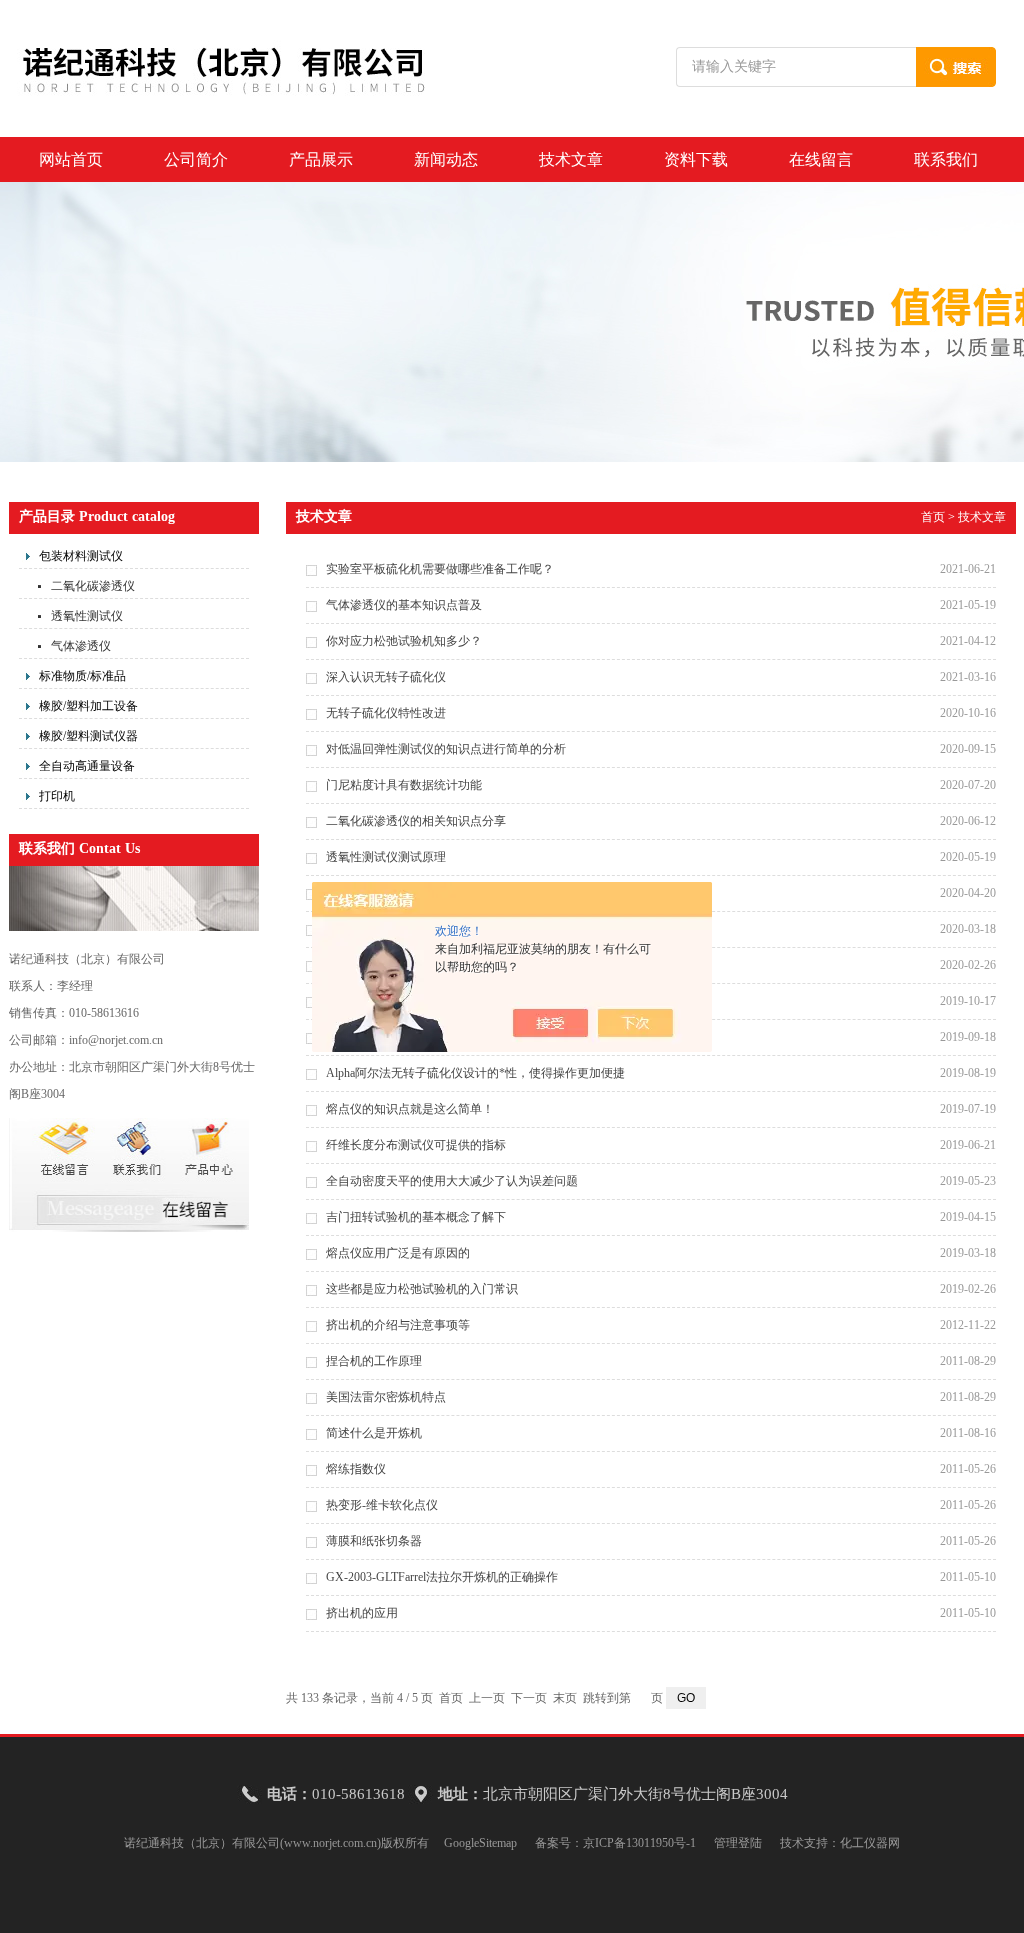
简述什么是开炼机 (374, 1433)
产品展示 (321, 159)
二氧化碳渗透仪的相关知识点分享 (416, 821)
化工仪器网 (870, 1843)
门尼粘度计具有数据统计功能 (404, 785)
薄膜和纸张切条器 (374, 1541)
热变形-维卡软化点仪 (382, 1505)
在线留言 (821, 159)
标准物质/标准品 (82, 676)
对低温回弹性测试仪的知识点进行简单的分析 (446, 749)
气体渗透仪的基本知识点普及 (404, 605)
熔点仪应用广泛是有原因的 (398, 1253)
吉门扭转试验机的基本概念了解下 (416, 1217)
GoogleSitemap (480, 1843)
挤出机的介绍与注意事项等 (398, 1325)
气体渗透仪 (81, 646)
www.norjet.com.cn (330, 1843)
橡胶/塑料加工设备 (88, 706)
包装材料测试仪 (81, 556)
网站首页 (71, 159)
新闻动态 (446, 159)
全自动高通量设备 (87, 766)
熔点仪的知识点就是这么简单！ (410, 1109)
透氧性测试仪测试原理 (386, 857)
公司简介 (196, 159)
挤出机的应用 (362, 1613)
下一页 (529, 1698)
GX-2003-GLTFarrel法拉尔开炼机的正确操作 (442, 1577)
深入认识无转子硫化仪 (386, 677)
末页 (565, 1698)
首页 (933, 517)
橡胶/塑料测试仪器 (88, 736)
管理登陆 (738, 1843)
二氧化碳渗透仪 (93, 586)
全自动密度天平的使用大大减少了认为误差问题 (452, 1181)
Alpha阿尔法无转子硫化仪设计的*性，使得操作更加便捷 (475, 1073)
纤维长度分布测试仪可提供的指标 (416, 1145)
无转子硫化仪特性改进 (386, 713)
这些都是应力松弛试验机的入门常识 (422, 1289)
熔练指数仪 (356, 1469)
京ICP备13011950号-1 (639, 1843)
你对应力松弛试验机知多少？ (404, 641)
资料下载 (696, 159)
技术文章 (571, 159)
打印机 (57, 796)
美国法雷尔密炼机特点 (386, 1397)
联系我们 (946, 159)
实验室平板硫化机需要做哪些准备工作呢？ (440, 569)
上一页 (487, 1698)
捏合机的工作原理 (374, 1361)
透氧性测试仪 (87, 616)
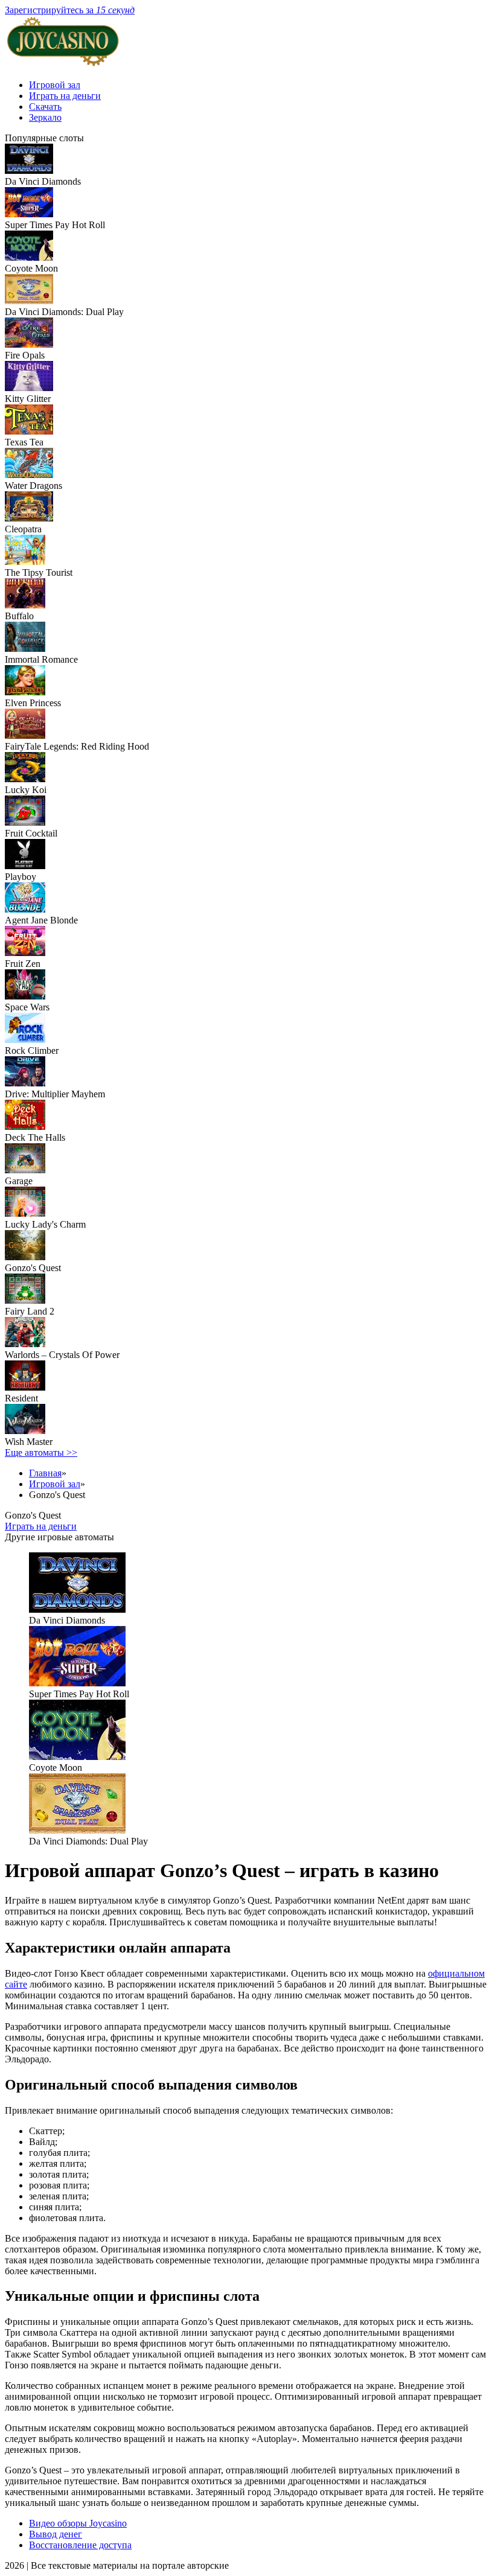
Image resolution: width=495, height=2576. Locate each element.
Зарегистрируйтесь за (70, 10)
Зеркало (45, 117)
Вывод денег (55, 2534)
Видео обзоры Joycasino (78, 2523)
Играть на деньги (65, 96)
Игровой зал (54, 85)
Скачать (45, 106)
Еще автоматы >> (41, 1452)
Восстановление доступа (80, 2545)
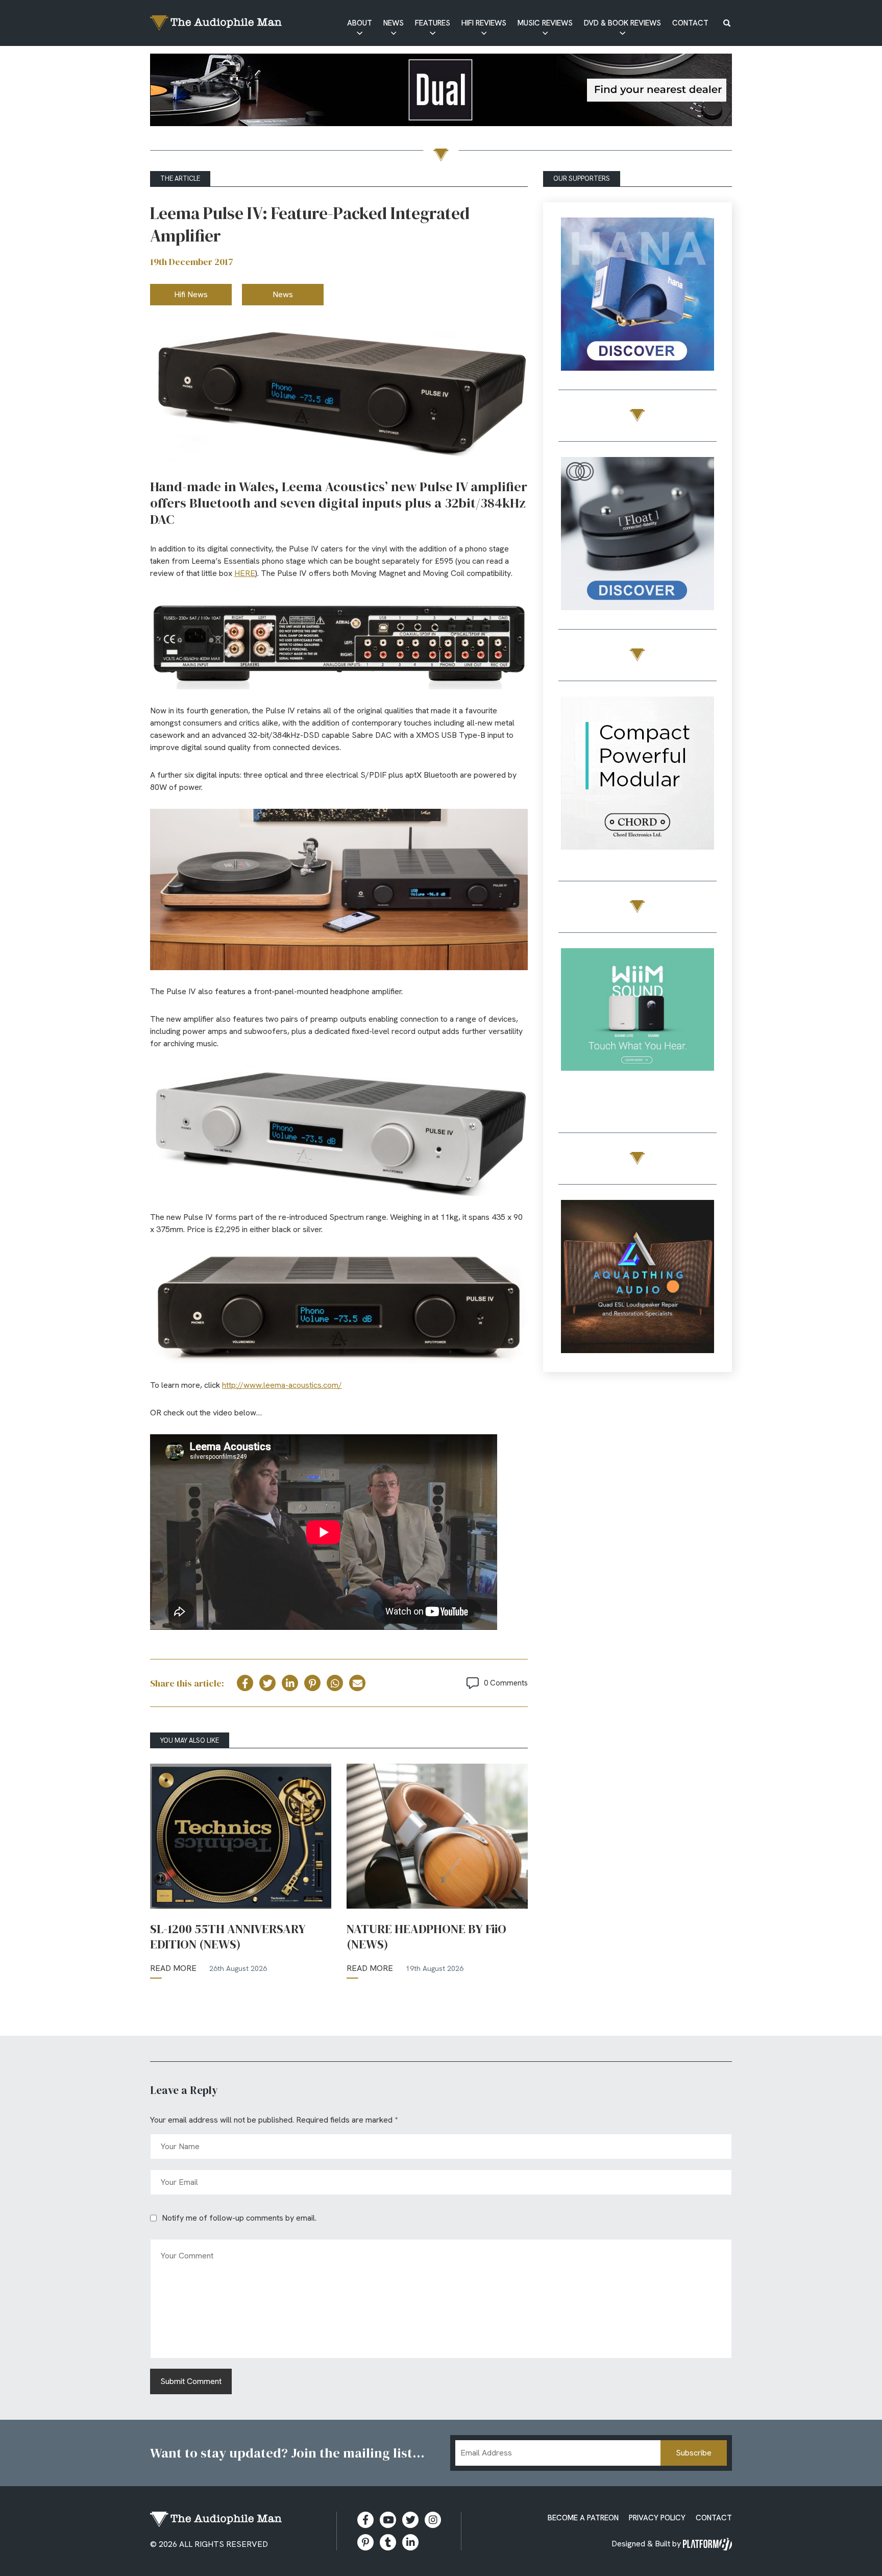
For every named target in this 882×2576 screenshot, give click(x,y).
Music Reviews (545, 23)
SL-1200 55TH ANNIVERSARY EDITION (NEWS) (228, 1936)
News (393, 23)
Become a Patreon (583, 2518)
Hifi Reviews (483, 23)
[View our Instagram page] (433, 2520)
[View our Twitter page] (410, 2520)
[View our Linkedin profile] (410, 2542)
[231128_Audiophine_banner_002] (637, 535)
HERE (244, 573)
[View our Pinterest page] (365, 2542)
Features (432, 23)
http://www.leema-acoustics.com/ (282, 1385)
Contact (690, 23)
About (359, 23)
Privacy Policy (657, 2518)
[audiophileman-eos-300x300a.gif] (637, 1278)
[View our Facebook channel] (388, 2520)
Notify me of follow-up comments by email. (239, 2217)
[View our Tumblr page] (388, 2542)
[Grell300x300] (637, 296)
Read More (173, 1968)
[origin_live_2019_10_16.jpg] (637, 1026)
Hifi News (191, 294)
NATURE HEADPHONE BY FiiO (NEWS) (426, 1936)
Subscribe (694, 2452)
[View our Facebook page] (365, 2520)
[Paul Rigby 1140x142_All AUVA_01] (441, 92)
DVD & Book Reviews (622, 23)
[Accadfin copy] (637, 774)
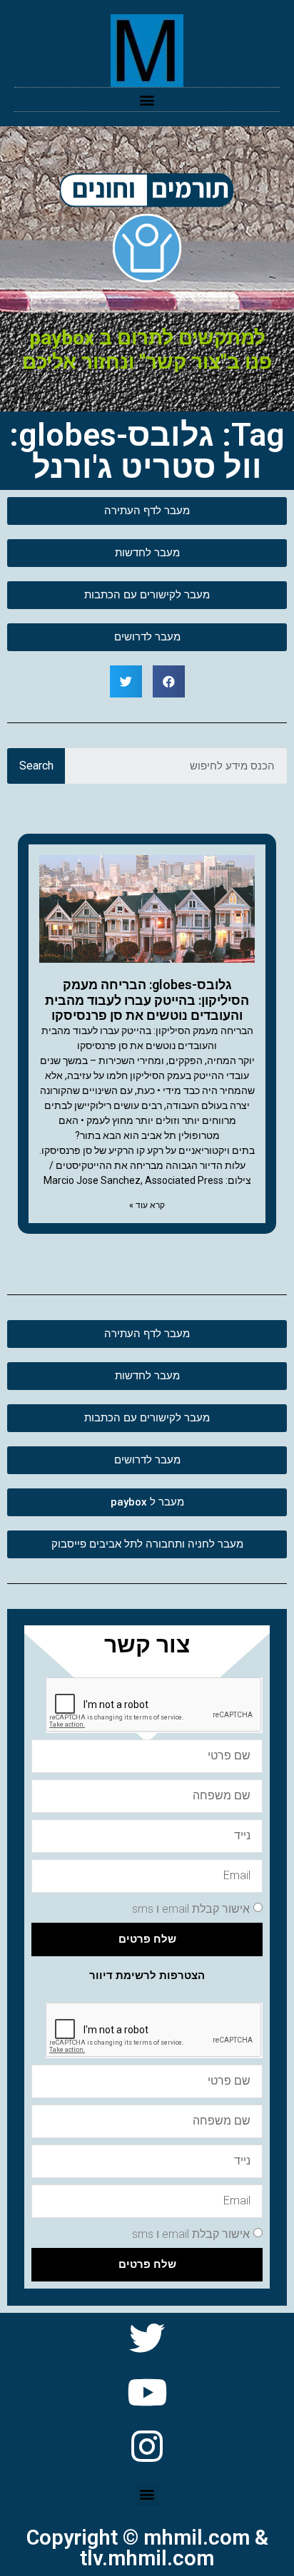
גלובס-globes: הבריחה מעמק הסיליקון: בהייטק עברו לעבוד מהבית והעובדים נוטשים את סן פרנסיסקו (147, 1000)
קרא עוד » (147, 1205)
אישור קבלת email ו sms (191, 1908)
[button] (147, 99)
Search (36, 765)
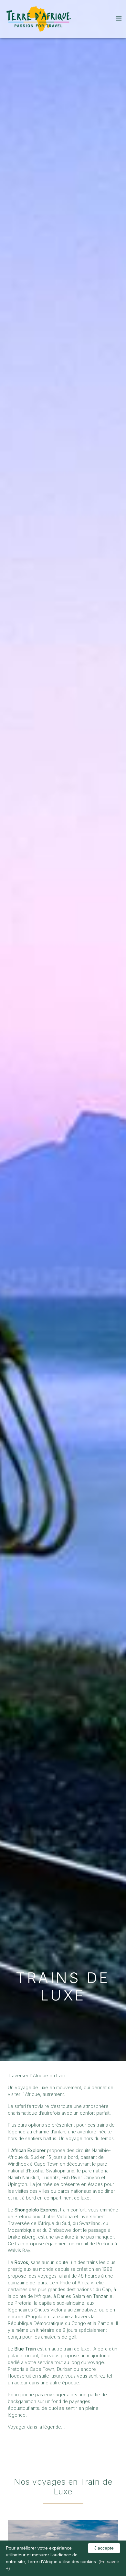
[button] (119, 19)
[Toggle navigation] (119, 19)
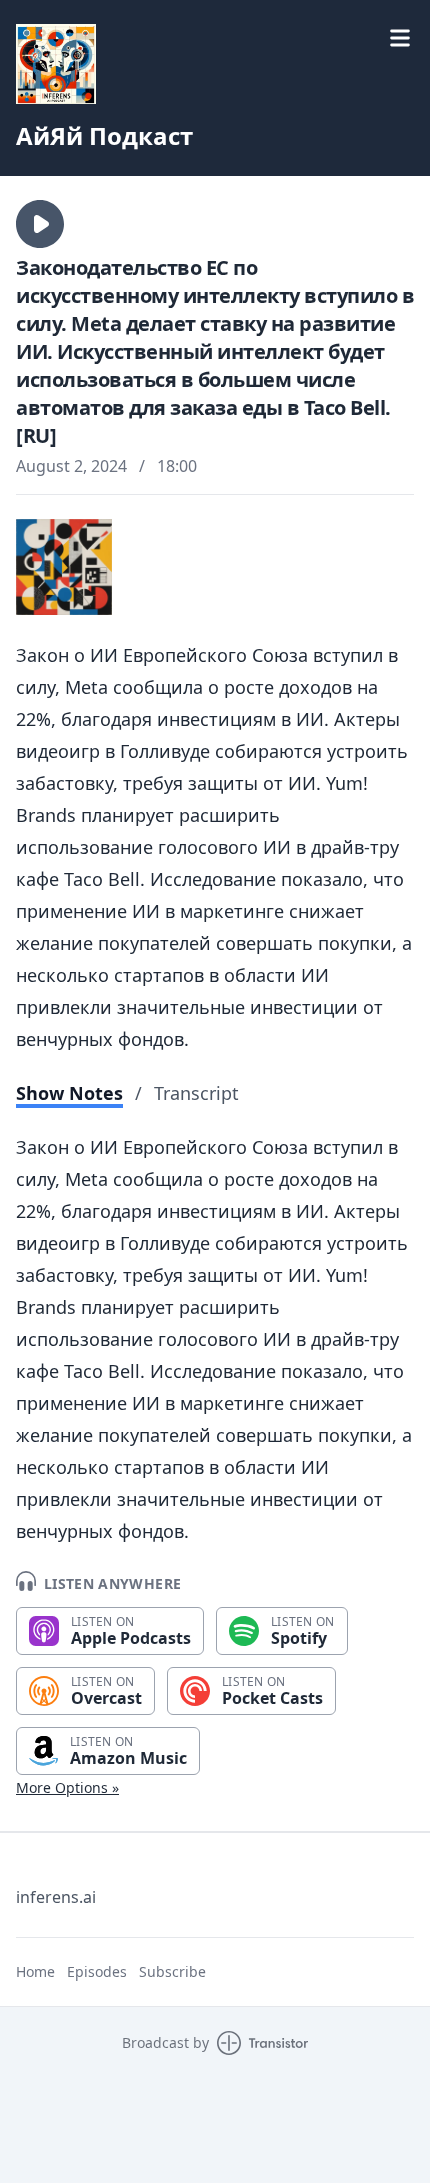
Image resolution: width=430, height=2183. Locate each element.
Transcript (196, 1093)
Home (35, 1971)
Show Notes (69, 1093)
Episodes (97, 1971)
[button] (40, 224)
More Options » (67, 1787)
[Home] (215, 64)
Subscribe (172, 1971)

....

### Exercise
Every line of the records that includes the word "each" should be gathered.

### Task solution
Image resolution: width=495, height=2576. Locate each element.
Image resolution: width=430, height=2183. Locate each element.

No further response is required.